원문 발췌 —
* * * * * * *

효과: 작은 ID, 카운터 등이 매우 효율적.

2.5 비교 예시

// JSON: 78 bytes
{"id":123,"name":"Alice","email":"alice@example.com"}
// Protobuf: 35 bytes (45% 작음)
0a 03 31 32 33  # field 1 (id), len 3, "123"
12 05 41 6c 69 63 65  # field 2 (name), len 5, "Alice"
1a 11 ...

큰 메시지일수록 차이가 큼 (key 반복이 없으므로).

2.6 Schema Evolution

규칙:

  • ✅ 새 필드 추가 (다른 번호로)
  • ✅ 필드 이름 변경
  • ✅ optional → required X (proto3는 모두 optional)
  • ❌ 필드 번호 변경
  • ❌ 필드 타입 변경 (호환 안 됨)
  • ❌ 필드 삭제 후 번호 재사용 (reserved 사용)
message User {
  reserved 4, 5;          // 4, 5는 사용 안 함
  reserved "old_field";    // 이름도 reserved
  
  int64 id = 1;
  string name = 2;
  string email = 3;
}

3. 4가지 통신 모델

3.1 Unary RPC (가장 일반적)

rpc GetUser(GetUserRequest) returns (User);

동작: 1 요청 → 1 응답. REST와 비슷.

# Client
response = stub.GetUser(GetUserRequest(user_id=123))
print(response.name)

* * * * * * *

수행할 작업 —
**1.** Protobuf와 gRPC 발췌문에서 Schema Evolution 규칙 중 ❌ 표시가 붙은 항목을 전부 적으세요.
**2.** Protobuf와 gRPC 발췌문이 끝난 곳에서부터 글을 이어 쓰세요.
뒤에 나오는 줄들은 이 작업과 관계가 없습니다.

데이터셋 행 —
* * * * * * *

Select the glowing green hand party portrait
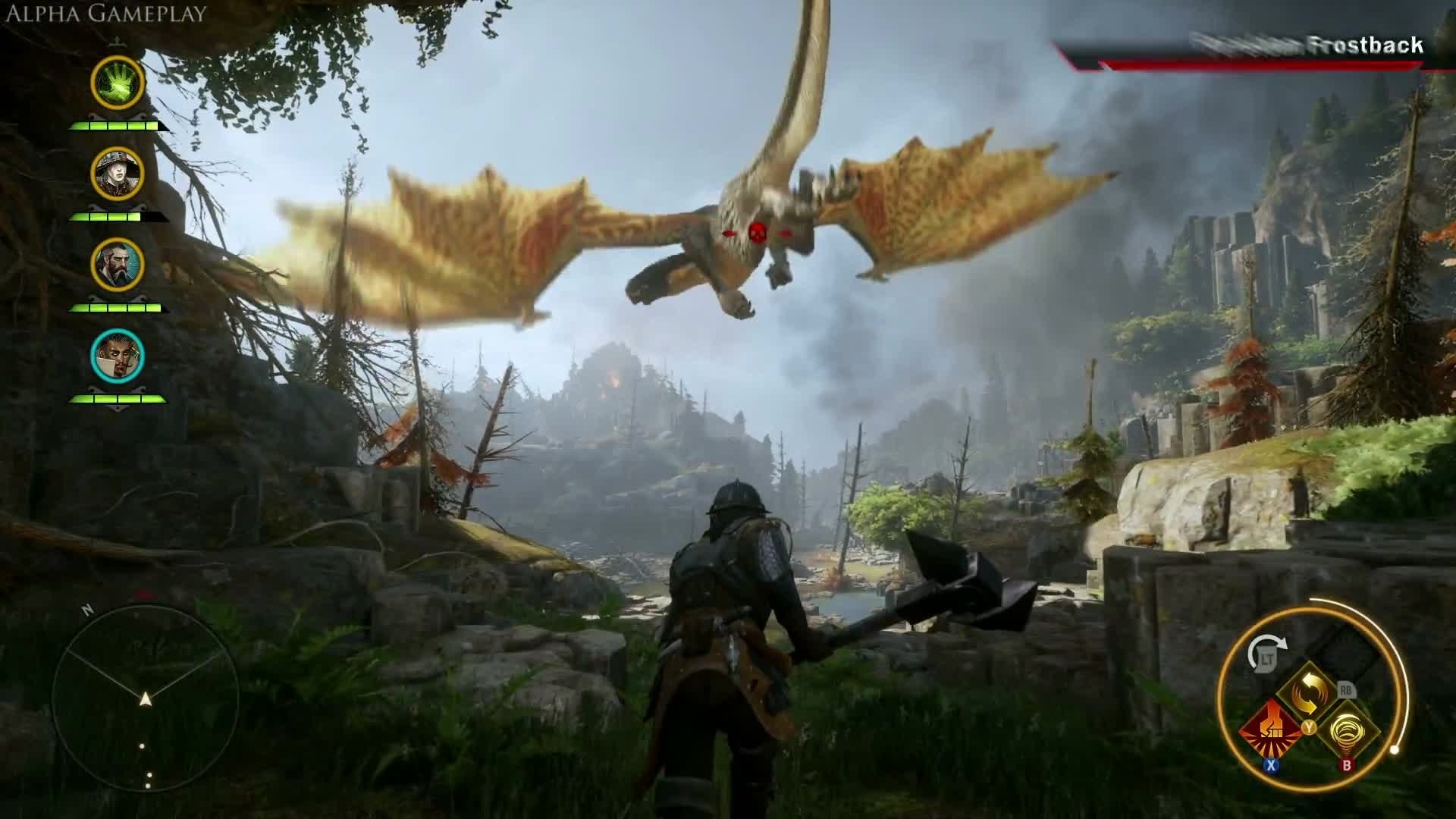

* * * * * * *

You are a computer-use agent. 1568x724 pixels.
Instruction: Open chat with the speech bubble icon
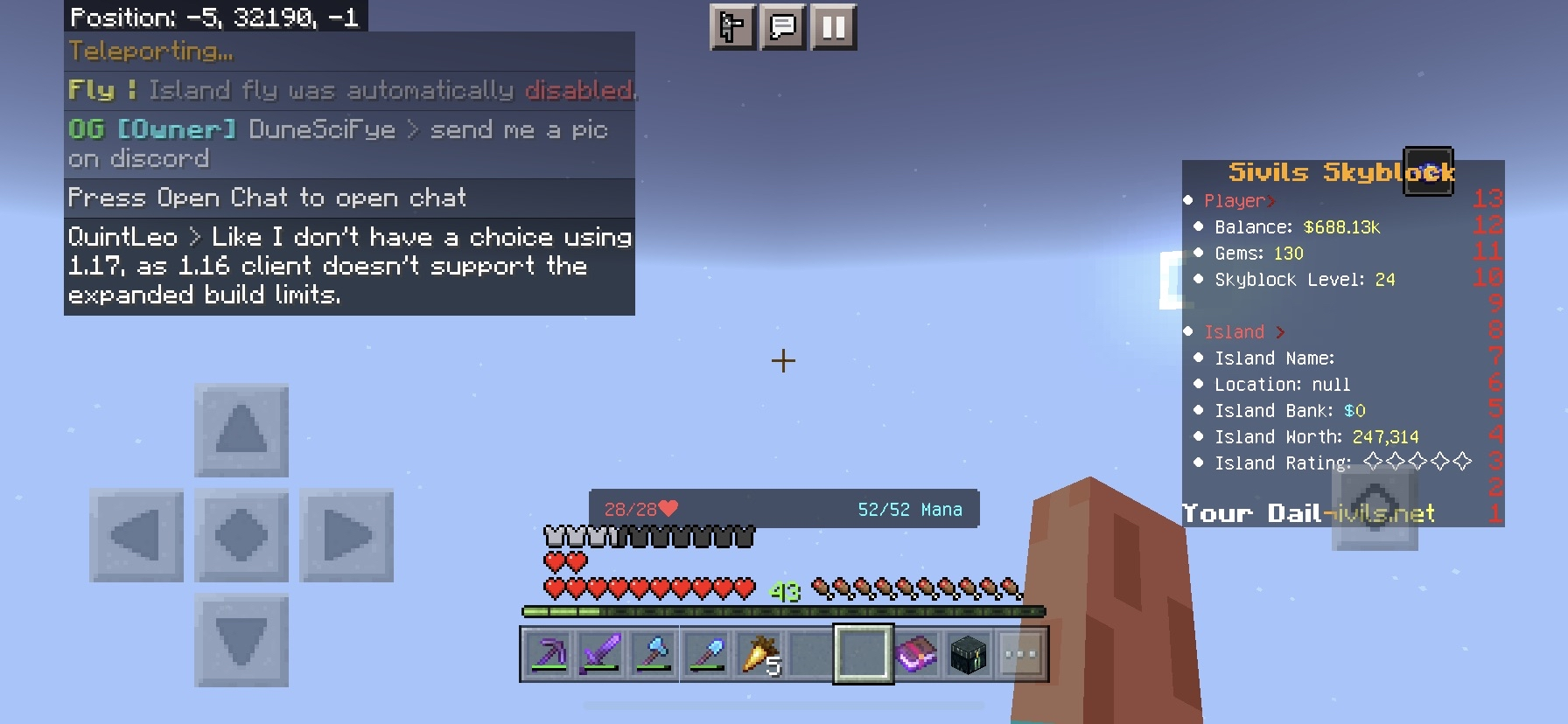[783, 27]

* * * * * * *

문제 풀이 —
**1.**
- 필드 번호 변경
- 필드 타입 변경 (호환 안 됨)
- 필드 삭제 후 번호 재사용 (reserved 사용)

**2.**
# Server
def GetUser(self, request, context):
    user = db.get(request.user_id)
    return User(id=user.id, name=user.name, email=user.email)

사용: CRUD, 일반 API.

3.2 Server Streaming

rpc StreamUsers(Empty) returns (stream User);

동작: 1 요청 → N 응답.

# Client
for user in stub.StreamUsers(Empty()):
    print(user.name)
# Server
def StreamUsers(self, request, context):
    for user in db.iter_all():
        yield User(id=user.id, name=user.name)

사용: 큰 결과 셋 (수천 행), 실시간 업데이트, 로그 스트리밍.

3.3 Client Streaming

rpc UploadEvents(stream Event) returns (UploadResponse);

동작: N 요청 → 1 응답.

# Client
def event_generator():
    for event in events:
        yield event

response = stub.UploadEvents(event_generator())
print(response.processed)
# Server
def UploadEvents(self, request_iterator, context):
    count = 0
    for event in request_iterator:
        process(event)
        count += 1
    return UploadResponse(processed=count)

사용: 대용량 업로드, 배치 처리.

3.4 Bidirectional Streaming

rpc Chat(stream ChatMessage) returns (stream ChatMessage);

동작: N 요청 ↔ N 응답. 양쪽이 독립적으로 메시지 보냄.

# Client
def send_messages():
    yield ChatMessage(text="Hello")
    yield ChatMessage(text="How are you?")

for response in stub.Chat(send_messages()):
    print(f"Received: {response.text}")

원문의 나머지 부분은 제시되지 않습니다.